→ **Material provided**
============

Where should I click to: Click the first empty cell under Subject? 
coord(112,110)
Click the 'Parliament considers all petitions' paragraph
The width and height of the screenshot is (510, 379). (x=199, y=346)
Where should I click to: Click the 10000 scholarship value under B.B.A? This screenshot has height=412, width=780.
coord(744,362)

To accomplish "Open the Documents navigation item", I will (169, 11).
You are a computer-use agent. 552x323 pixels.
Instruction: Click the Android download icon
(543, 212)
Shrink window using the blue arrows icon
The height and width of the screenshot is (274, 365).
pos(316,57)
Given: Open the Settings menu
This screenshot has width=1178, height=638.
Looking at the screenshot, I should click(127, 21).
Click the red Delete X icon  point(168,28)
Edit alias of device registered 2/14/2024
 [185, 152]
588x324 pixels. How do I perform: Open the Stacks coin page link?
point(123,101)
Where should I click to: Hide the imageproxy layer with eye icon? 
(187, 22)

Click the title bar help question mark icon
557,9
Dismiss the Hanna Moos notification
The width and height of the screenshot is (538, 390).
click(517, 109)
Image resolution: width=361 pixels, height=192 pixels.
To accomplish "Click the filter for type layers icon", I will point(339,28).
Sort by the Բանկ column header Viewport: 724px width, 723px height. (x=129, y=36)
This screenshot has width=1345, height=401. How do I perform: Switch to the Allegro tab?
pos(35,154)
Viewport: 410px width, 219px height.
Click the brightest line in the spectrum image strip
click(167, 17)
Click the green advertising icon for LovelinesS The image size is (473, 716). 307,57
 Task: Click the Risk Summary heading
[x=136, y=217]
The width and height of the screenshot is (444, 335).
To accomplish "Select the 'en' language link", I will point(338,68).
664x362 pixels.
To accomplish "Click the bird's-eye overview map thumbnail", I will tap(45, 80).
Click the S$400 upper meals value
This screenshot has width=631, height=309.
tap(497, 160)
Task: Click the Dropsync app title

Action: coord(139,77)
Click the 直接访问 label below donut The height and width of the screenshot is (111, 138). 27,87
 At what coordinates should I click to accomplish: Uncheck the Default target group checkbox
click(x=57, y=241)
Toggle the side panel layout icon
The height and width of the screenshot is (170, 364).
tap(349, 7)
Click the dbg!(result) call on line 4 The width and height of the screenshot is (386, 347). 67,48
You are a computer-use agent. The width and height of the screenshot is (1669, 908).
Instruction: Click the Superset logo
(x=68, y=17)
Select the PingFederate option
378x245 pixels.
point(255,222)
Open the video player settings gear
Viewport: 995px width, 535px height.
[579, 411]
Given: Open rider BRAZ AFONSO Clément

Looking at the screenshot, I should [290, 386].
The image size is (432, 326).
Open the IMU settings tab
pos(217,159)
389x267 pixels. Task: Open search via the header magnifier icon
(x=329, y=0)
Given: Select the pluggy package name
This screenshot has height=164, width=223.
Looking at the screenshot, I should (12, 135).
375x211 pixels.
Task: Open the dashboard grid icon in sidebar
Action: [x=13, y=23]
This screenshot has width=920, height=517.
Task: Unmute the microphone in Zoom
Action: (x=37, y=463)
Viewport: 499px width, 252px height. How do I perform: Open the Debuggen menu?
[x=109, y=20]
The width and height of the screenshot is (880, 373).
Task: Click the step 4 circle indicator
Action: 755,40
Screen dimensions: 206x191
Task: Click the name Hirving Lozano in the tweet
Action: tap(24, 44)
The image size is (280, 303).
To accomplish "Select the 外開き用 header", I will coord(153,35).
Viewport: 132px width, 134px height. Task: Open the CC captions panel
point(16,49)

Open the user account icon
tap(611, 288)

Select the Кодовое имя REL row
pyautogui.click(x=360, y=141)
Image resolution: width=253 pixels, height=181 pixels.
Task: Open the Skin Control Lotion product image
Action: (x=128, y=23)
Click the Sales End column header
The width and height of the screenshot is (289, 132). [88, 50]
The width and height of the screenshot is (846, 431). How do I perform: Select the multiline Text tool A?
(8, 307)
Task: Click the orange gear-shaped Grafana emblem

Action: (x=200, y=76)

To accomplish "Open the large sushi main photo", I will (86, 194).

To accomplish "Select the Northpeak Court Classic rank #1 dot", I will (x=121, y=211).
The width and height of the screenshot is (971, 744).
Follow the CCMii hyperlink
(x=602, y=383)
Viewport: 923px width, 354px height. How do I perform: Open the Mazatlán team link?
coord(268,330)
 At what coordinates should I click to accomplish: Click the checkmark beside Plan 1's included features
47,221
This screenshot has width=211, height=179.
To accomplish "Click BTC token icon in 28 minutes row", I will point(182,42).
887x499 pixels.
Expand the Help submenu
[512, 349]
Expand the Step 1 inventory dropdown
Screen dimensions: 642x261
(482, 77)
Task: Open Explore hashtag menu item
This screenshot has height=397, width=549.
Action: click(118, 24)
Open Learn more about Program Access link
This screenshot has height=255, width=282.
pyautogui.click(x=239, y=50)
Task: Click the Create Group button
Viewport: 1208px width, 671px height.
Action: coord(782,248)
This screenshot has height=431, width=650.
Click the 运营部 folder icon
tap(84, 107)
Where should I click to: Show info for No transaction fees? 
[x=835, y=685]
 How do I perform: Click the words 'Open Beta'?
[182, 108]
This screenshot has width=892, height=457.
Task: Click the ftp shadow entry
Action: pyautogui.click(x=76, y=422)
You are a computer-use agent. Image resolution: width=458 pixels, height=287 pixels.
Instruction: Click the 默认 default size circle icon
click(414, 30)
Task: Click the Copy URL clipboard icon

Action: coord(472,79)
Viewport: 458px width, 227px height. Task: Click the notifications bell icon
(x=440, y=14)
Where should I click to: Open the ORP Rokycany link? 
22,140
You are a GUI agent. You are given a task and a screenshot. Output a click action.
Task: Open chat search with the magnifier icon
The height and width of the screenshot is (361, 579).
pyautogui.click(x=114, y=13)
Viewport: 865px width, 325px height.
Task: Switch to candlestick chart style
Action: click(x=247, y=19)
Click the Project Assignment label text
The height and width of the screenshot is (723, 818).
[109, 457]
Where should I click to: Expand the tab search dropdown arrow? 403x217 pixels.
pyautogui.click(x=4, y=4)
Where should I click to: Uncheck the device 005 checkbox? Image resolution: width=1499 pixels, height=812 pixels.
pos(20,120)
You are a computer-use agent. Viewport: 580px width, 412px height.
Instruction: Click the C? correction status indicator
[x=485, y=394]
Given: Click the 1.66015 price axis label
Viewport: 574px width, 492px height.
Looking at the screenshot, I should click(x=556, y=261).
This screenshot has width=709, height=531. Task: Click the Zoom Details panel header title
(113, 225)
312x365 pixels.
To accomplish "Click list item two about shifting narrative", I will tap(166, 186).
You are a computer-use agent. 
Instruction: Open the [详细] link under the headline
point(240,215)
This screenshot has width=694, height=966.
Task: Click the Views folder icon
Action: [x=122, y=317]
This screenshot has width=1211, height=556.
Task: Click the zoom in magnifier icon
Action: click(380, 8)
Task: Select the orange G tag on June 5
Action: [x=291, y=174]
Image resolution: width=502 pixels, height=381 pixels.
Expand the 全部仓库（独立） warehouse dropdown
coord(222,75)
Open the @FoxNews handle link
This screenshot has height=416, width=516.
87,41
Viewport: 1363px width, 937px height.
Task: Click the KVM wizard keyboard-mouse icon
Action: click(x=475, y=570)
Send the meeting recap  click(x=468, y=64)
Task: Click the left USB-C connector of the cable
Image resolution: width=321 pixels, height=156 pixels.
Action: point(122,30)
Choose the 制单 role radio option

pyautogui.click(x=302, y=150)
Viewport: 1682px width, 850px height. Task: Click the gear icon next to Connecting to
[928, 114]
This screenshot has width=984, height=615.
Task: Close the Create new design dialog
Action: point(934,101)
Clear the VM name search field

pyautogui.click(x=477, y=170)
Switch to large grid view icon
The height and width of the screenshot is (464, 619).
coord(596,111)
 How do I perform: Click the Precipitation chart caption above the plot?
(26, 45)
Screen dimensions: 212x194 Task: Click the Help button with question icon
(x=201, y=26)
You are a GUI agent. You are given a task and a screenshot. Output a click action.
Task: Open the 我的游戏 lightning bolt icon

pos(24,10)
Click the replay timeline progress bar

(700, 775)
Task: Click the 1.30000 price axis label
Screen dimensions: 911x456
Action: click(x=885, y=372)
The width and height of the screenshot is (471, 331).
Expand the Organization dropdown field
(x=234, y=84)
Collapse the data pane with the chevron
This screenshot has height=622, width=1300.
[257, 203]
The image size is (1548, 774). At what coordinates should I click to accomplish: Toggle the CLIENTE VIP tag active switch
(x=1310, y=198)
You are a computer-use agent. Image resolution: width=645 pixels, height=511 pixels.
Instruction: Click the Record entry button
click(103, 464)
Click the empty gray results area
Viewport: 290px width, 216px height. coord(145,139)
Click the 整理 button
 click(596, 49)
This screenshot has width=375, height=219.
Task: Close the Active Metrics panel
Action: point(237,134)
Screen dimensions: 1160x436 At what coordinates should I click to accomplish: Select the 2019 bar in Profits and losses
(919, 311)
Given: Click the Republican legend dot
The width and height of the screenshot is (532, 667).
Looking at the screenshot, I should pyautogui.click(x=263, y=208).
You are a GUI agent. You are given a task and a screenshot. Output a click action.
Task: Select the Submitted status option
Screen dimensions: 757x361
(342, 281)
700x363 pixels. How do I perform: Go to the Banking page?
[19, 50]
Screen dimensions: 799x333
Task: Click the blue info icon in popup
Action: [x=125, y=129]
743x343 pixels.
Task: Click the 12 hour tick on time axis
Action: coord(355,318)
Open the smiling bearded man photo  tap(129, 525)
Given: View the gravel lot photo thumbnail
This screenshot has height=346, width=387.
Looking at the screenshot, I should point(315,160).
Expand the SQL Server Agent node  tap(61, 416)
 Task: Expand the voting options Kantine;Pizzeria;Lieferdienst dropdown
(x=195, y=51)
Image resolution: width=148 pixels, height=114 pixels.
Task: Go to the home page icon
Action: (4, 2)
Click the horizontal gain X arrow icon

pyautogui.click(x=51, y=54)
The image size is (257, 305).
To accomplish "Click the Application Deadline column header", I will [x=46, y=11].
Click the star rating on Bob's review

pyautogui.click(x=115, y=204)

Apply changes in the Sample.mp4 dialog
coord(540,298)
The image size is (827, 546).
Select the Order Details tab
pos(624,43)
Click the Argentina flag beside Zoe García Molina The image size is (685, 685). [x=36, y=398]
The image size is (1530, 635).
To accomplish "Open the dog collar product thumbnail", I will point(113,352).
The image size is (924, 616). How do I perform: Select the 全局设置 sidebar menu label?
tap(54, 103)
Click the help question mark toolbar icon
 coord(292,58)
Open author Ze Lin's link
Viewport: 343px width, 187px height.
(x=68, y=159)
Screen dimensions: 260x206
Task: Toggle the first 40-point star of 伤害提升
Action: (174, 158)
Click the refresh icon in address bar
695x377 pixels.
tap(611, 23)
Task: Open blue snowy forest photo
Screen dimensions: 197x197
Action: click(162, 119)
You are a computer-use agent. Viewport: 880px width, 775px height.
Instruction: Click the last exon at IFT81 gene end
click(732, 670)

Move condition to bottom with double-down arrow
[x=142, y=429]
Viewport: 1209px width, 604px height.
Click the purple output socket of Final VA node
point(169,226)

============

→ **Work instruction**
Whenever a line of the records holds the string "thumbnail", pick it out and copy it.

→ **Response for this exercise**
To accomplish "Click the bird's-eye overview map thumbnail", I will tap(45, 80).
Given: View the gravel lot photo thumbnail
To accomplish "Open the dog collar product thumbnail", I will point(113,352).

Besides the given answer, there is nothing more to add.